Avoid Antipsychotics As First-Line Insomnia Therapy, Groups Say
the Psychiatry Advisor take:
Although antipsychotics are often prescribed by psychiatrists to treat insomnia, a group of Canadian psychiatric organizations is recommending against the practice due to the side effects associated with the drugs.
The recommendations were made by a working group comprised of the Canadian Psychiatric Association (CPA), the Canadian Academy of Child and Adolescent Psychiatry (CACAP), and the Canadian Academy of Geriatric Psychiatry (CAGP) for the Choosing Wisely Canada (CWC) campaign.
One of the reasons that the group disapproves of antipsychotic use to promote sleep is the the drug class is associated with weight again and metabolic disorders, Chris Wilkes, MD, head of Child and Adolescent Outpatient and Specialized Services in the Department of Psychiatry, University of Calgary, Alberta, and president of CACAP, told Medscape Medical News.
He added that while a pharmacological intervention may be beneficial in the short term, long-term use could create medical issues.
In lieu of medication, Choosing Wisely Canada recommends an evaluation to determine if behavioral causes, such as poor sleep schedule or caffeine intake, emotional causes, such as stress, or psychiatric or physical causes, such as pain or sleep apnea, are at the root of the insomnia.

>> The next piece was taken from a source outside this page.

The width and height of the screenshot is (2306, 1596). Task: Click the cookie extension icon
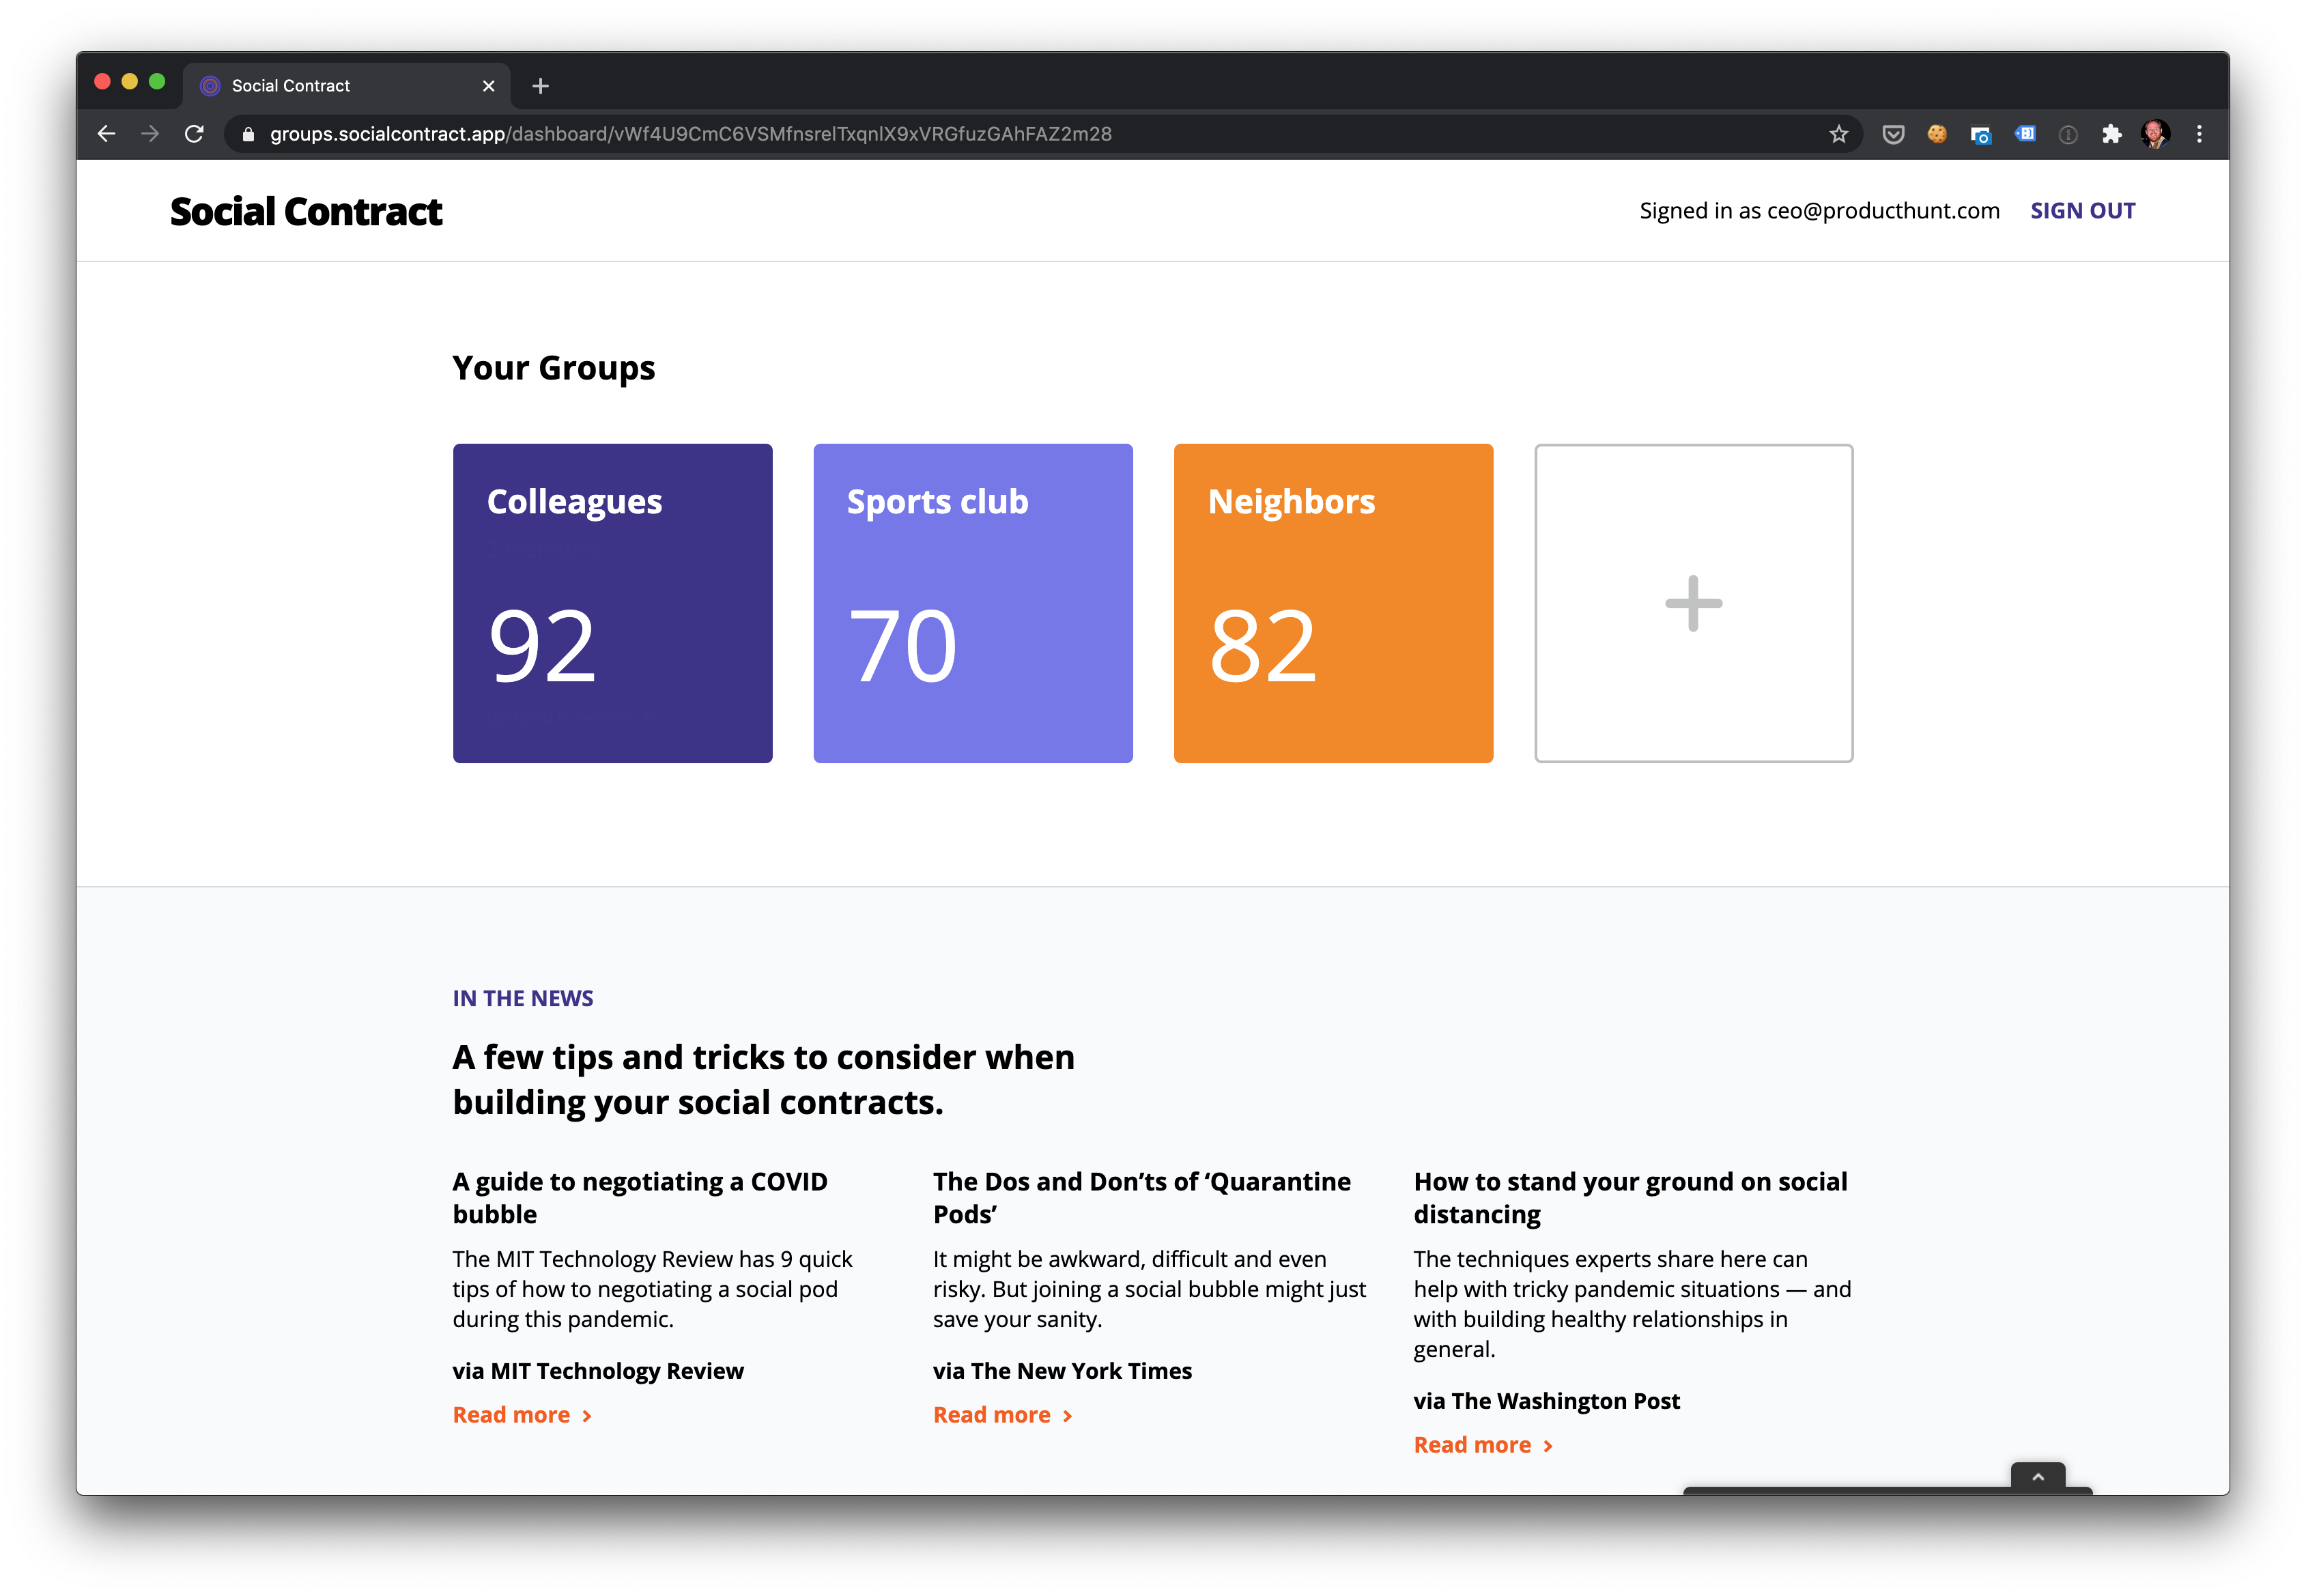(1937, 134)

They add that nonpharmacologic intervention, including teaching patients about proper sleep hygiene and behavioral modifications, should be tried first, as well as the herbal remedy melatonin.
However, if a medication is needed, one approved for insomnia should be used at the lowest possible dose for the shortest period of time, in addition to nonpharmacological techniques, Wilkes said.
Choosing Wisely Canada also offers other recommendations for psychiatrists that tend to focus on limiting the use of psychiatric drugs as a first-line treatment for many mental illnesses.
Side effects of antipsychotics are a concern when used for insomnia.
Antipsychotics should not be routinely used to treat primary insomnia in children, adults, or the elderly, according to new recommendations issued by leading Canadian psychiatric organizations.
This and 12 other evidence-based recommendations were released by a joint working group of the Canadian Psychiatric Association (CPA), the Canadian Academy of Child and Adolescent Psychiatry (CACAP), and the Canadian Academy of Geriatric Psychiatry (CAGP) for the Choosing Wisely Canada (CWC) campaign.
Instead, the CWC psychiatry working group recommends thorough assessment to establish possible behavioral causes (eg, poor sleep-wake schedule, use of caffeine and nicotine), emotional causes (eg, stress), and psychiatric or physical causes (eg, pain, sleep apnea) of insomnia.